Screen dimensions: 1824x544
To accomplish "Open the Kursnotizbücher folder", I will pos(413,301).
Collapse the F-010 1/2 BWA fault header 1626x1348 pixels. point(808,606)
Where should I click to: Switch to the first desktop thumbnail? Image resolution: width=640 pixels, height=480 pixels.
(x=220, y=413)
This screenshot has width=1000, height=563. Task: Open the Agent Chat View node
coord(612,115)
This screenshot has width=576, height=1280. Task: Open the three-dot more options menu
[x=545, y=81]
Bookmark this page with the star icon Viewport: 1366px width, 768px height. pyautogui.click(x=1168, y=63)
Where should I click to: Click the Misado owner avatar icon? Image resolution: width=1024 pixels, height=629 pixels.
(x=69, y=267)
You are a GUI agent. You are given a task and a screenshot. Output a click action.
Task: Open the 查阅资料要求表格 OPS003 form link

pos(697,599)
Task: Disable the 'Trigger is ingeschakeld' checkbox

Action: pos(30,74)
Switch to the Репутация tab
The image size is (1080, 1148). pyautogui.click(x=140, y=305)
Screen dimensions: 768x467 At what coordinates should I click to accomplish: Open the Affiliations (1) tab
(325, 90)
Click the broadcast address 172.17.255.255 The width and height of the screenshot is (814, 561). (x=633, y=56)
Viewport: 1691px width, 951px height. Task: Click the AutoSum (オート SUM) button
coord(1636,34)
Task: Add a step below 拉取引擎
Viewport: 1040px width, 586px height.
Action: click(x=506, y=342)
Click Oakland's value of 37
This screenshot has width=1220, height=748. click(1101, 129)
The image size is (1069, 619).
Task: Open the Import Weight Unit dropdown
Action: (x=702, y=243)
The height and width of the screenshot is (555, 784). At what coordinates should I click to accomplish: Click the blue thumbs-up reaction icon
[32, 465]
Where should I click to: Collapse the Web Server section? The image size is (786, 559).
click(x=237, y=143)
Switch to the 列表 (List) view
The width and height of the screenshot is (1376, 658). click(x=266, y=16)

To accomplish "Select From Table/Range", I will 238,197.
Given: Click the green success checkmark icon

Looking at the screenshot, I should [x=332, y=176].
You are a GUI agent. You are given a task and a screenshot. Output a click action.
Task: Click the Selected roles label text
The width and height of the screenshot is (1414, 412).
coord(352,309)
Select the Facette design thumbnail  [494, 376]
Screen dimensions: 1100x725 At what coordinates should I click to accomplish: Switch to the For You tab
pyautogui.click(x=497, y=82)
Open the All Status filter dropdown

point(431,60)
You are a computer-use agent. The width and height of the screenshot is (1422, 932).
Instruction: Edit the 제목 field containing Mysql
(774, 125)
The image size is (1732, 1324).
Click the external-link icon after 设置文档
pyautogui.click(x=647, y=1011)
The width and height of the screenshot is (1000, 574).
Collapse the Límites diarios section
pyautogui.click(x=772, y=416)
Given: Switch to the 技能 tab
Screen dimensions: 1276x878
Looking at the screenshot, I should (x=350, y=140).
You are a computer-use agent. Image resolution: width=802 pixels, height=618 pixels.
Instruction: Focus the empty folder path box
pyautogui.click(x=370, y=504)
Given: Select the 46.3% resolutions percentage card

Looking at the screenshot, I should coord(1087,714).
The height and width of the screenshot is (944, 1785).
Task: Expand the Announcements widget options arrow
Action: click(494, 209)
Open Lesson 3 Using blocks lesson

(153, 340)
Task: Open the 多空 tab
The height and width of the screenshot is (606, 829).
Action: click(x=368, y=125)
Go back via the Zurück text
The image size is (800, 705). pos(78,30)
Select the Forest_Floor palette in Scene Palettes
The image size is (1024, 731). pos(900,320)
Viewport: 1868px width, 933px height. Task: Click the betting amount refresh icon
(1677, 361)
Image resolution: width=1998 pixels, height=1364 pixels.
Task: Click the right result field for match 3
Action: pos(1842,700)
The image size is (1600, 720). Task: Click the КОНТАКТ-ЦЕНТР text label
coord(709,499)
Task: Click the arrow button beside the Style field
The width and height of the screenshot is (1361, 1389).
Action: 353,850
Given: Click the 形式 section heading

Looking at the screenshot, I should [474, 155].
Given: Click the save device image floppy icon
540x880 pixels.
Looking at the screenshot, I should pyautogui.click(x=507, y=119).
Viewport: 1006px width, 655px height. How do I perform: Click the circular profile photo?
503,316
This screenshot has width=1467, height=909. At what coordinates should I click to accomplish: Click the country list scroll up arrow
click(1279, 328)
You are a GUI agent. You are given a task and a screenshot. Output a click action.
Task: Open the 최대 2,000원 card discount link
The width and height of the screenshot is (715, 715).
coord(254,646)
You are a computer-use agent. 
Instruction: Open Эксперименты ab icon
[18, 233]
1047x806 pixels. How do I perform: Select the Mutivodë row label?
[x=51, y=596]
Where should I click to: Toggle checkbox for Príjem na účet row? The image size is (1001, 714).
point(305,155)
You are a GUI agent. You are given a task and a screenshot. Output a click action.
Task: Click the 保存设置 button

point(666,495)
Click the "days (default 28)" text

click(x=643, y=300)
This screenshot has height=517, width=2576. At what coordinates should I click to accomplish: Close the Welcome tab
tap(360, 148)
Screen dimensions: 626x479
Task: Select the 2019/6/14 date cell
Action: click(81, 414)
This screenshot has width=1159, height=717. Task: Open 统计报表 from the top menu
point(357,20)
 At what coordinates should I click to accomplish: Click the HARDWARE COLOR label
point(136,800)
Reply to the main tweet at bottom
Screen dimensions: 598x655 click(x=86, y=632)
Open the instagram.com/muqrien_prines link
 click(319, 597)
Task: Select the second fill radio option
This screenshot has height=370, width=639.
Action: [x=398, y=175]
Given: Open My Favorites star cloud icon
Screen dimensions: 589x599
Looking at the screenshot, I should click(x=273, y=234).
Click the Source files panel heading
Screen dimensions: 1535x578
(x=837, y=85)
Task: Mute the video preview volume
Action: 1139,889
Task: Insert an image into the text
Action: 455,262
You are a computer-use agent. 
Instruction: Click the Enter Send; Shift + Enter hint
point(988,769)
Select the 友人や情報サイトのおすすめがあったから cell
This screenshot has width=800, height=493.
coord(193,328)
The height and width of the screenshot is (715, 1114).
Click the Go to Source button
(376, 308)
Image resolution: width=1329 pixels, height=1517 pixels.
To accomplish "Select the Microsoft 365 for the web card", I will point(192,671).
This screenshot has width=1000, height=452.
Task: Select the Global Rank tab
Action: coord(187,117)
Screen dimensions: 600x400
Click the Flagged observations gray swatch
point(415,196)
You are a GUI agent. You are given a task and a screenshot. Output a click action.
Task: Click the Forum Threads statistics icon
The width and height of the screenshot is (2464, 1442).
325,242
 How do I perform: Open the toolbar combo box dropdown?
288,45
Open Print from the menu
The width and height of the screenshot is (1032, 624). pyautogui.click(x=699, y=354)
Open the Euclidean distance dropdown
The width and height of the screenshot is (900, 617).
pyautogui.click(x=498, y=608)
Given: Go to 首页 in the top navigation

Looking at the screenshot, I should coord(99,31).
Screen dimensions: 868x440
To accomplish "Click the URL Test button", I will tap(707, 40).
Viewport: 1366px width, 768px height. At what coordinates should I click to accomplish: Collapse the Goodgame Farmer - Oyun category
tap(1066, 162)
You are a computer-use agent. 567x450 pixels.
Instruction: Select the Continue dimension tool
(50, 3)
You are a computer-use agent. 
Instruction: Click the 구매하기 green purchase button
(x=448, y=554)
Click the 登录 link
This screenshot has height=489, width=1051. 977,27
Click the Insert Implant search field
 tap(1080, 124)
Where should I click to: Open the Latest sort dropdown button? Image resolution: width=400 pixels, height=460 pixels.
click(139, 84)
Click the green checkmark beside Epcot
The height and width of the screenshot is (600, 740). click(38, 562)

====

WHAT THE TASK REQUIRES: For this exercise, repeat the data above exactly.

COMPLETED EXERCISE:
Screen dimensions: 1824x544
To accomplish "Open the Kursnotizbücher folder", I will pos(413,301).
Collapse the F-010 1/2 BWA fault header 1626x1348 pixels. point(808,606)
Where should I click to: Switch to the first desktop thumbnail? Image resolution: width=640 pixels, height=480 pixels.
(x=220, y=413)
This screenshot has width=1000, height=563. Task: Open the Agent Chat View node
coord(612,115)
This screenshot has width=576, height=1280. Task: Open the three-dot more options menu
[x=545, y=81]
Bookmark this page with the star icon Viewport: 1366px width, 768px height. pyautogui.click(x=1168, y=63)
Where should I click to: Click the Misado owner avatar icon? Image resolution: width=1024 pixels, height=629 pixels.
(x=69, y=267)
You are a GUI agent. You are given a task and a screenshot. Output a click action.
Task: Open the 查阅资料要求表格 OPS003 form link

pos(697,599)
Task: Disable the 'Trigger is ingeschakeld' checkbox

Action: pos(30,74)
Switch to the Репутация tab
The image size is (1080, 1148). pyautogui.click(x=140, y=305)
Screen dimensions: 768x467 At what coordinates should I click to accomplish: Open the Affiliations (1) tab
(325, 90)
Click the broadcast address 172.17.255.255 The width and height of the screenshot is (814, 561). (x=633, y=56)
Viewport: 1691px width, 951px height. Task: Click the AutoSum (オート SUM) button
coord(1636,34)
Task: Add a step below 拉取引擎
Viewport: 1040px width, 586px height.
Action: click(x=506, y=342)
Click Oakland's value of 37
This screenshot has width=1220, height=748. click(1101, 129)
The image size is (1069, 619).
Task: Open the Import Weight Unit dropdown
Action: (x=702, y=243)
The height and width of the screenshot is (555, 784). At what coordinates should I click to accomplish: Click the blue thumbs-up reaction icon
[32, 465]
Where should I click to: Collapse the Web Server section? The image size is (786, 559).
click(x=237, y=143)
Switch to the 列表 (List) view
The width and height of the screenshot is (1376, 658). click(x=266, y=16)

To accomplish "Select From Table/Range", I will 238,197.
Given: Click the green success checkmark icon

Looking at the screenshot, I should [x=332, y=176].
You are a GUI agent. You are given a task and a screenshot. Output a click action.
Task: Click the Selected roles label text
The width and height of the screenshot is (1414, 412).
coord(352,309)
Select the Facette design thumbnail  [494, 376]
Screen dimensions: 1100x725 At what coordinates should I click to accomplish: Switch to the For You tab
pyautogui.click(x=497, y=82)
Open the All Status filter dropdown

point(431,60)
You are a computer-use agent. The width and height of the screenshot is (1422, 932).
Instruction: Edit the 제목 field containing Mysql
(774, 125)
The image size is (1732, 1324).
Click the external-link icon after 设置文档
pyautogui.click(x=647, y=1011)
The width and height of the screenshot is (1000, 574).
Collapse the Límites diarios section
pyautogui.click(x=772, y=416)
Given: Switch to the 技能 tab
Screen dimensions: 1276x878
Looking at the screenshot, I should (x=350, y=140).
You are a computer-use agent. Image resolution: width=802 pixels, height=618 pixels.
Instruction: Focus the empty folder path box
pyautogui.click(x=370, y=504)
Given: Select the 46.3% resolutions percentage card

Looking at the screenshot, I should coord(1087,714).
The height and width of the screenshot is (944, 1785).
Task: Expand the Announcements widget options arrow
Action: click(494, 209)
Open Lesson 3 Using blocks lesson

(153, 340)
Task: Open the 多空 tab
The height and width of the screenshot is (606, 829).
Action: click(x=368, y=125)
Go back via the Zurück text
The image size is (800, 705). pos(78,30)
Select the Forest_Floor palette in Scene Palettes
The image size is (1024, 731). pos(900,320)
Viewport: 1868px width, 933px height. Task: Click the betting amount refresh icon
(1677, 361)
Image resolution: width=1998 pixels, height=1364 pixels.
Task: Click the right result field for match 3
Action: pos(1842,700)
The image size is (1600, 720). Task: Click the КОНТАКТ-ЦЕНТР text label
coord(709,499)
Task: Click the arrow button beside the Style field
The width and height of the screenshot is (1361, 1389).
Action: 353,850
Given: Click the 形式 section heading

Looking at the screenshot, I should [474, 155].
Given: Click the save device image floppy icon
540x880 pixels.
Looking at the screenshot, I should pyautogui.click(x=507, y=119).
Viewport: 1006px width, 655px height. How do I perform: Click the circular profile photo?
503,316
This screenshot has width=1467, height=909. At what coordinates should I click to accomplish: Click the country list scroll up arrow
click(1279, 328)
You are a GUI agent. You are given a task and a screenshot. Output a click action.
Task: Open the 최대 2,000원 card discount link
The width and height of the screenshot is (715, 715).
coord(254,646)
You are a computer-use agent. 
Instruction: Open Эксперименты ab icon
[18, 233]
1047x806 pixels. How do I perform: Select the Mutivodë row label?
[x=51, y=596]
Where should I click to: Toggle checkbox for Príjem na účet row? The image size is (1001, 714).
point(305,155)
You are a GUI agent. You are given a task and a screenshot. Output a click action.
Task: Click the 保存设置 button

point(666,495)
Click the "days (default 28)" text

click(x=643, y=300)
This screenshot has height=517, width=2576. At what coordinates should I click to accomplish: Close the Welcome tab
tap(360, 148)
Screen dimensions: 626x479
Task: Select the 2019/6/14 date cell
Action: click(81, 414)
This screenshot has width=1159, height=717. Task: Open 统计报表 from the top menu
point(357,20)
 At what coordinates should I click to accomplish: Click the HARDWARE COLOR label
point(136,800)
Reply to the main tweet at bottom
Screen dimensions: 598x655 click(x=86, y=632)
Open the instagram.com/muqrien_prines link
 click(319, 597)
Task: Select the second fill radio option
This screenshot has height=370, width=639.
Action: [x=398, y=175]
Given: Open My Favorites star cloud icon
Screen dimensions: 589x599
Looking at the screenshot, I should click(x=273, y=234).
Click the Source files panel heading
Screen dimensions: 1535x578
(x=837, y=85)
Task: Mute the video preview volume
Action: 1139,889
Task: Insert an image into the text
Action: 455,262
You are a computer-use agent. 
Instruction: Click the Enter Send; Shift + Enter hint
point(988,769)
Select the 友人や情報サイトのおすすめがあったから cell
This screenshot has width=800, height=493.
coord(193,328)
The height and width of the screenshot is (715, 1114).
Click the Go to Source button
(376, 308)
Image resolution: width=1329 pixels, height=1517 pixels.
To accomplish "Select the Microsoft 365 for the web card", I will point(192,671).
This screenshot has width=1000, height=452.
Task: Select the Global Rank tab
Action: coord(187,117)
Screen dimensions: 600x400
Click the Flagged observations gray swatch
point(415,196)
You are a GUI agent. You are given a task and a screenshot. Output a click action.
Task: Click the Forum Threads statistics icon
The width and height of the screenshot is (2464, 1442).
325,242
 How do I perform: Open the toolbar combo box dropdown?
288,45
Open Print from the menu
The width and height of the screenshot is (1032, 624). pyautogui.click(x=699, y=354)
Open the Euclidean distance dropdown
The width and height of the screenshot is (900, 617).
pyautogui.click(x=498, y=608)
Given: Go to 首页 in the top navigation

Looking at the screenshot, I should coord(99,31).
Screen dimensions: 868x440
To accomplish "Click the URL Test button", I will tap(707, 40).
Viewport: 1366px width, 768px height. At what coordinates should I click to accomplish: Collapse the Goodgame Farmer - Oyun category
tap(1066, 162)
You are a computer-use agent. 567x450 pixels.
Instruction: Select the Continue dimension tool
(50, 3)
You are a computer-use agent. 
Instruction: Click the 구매하기 green purchase button
(x=448, y=554)
Click the 登录 link
This screenshot has height=489, width=1051. 977,27
Click the Insert Implant search field
 tap(1080, 124)
Where should I click to: Open the Latest sort dropdown button? Image resolution: width=400 pixels, height=460 pixels.
click(139, 84)
Click the green checkmark beside Epcot
The height and width of the screenshot is (600, 740). click(38, 562)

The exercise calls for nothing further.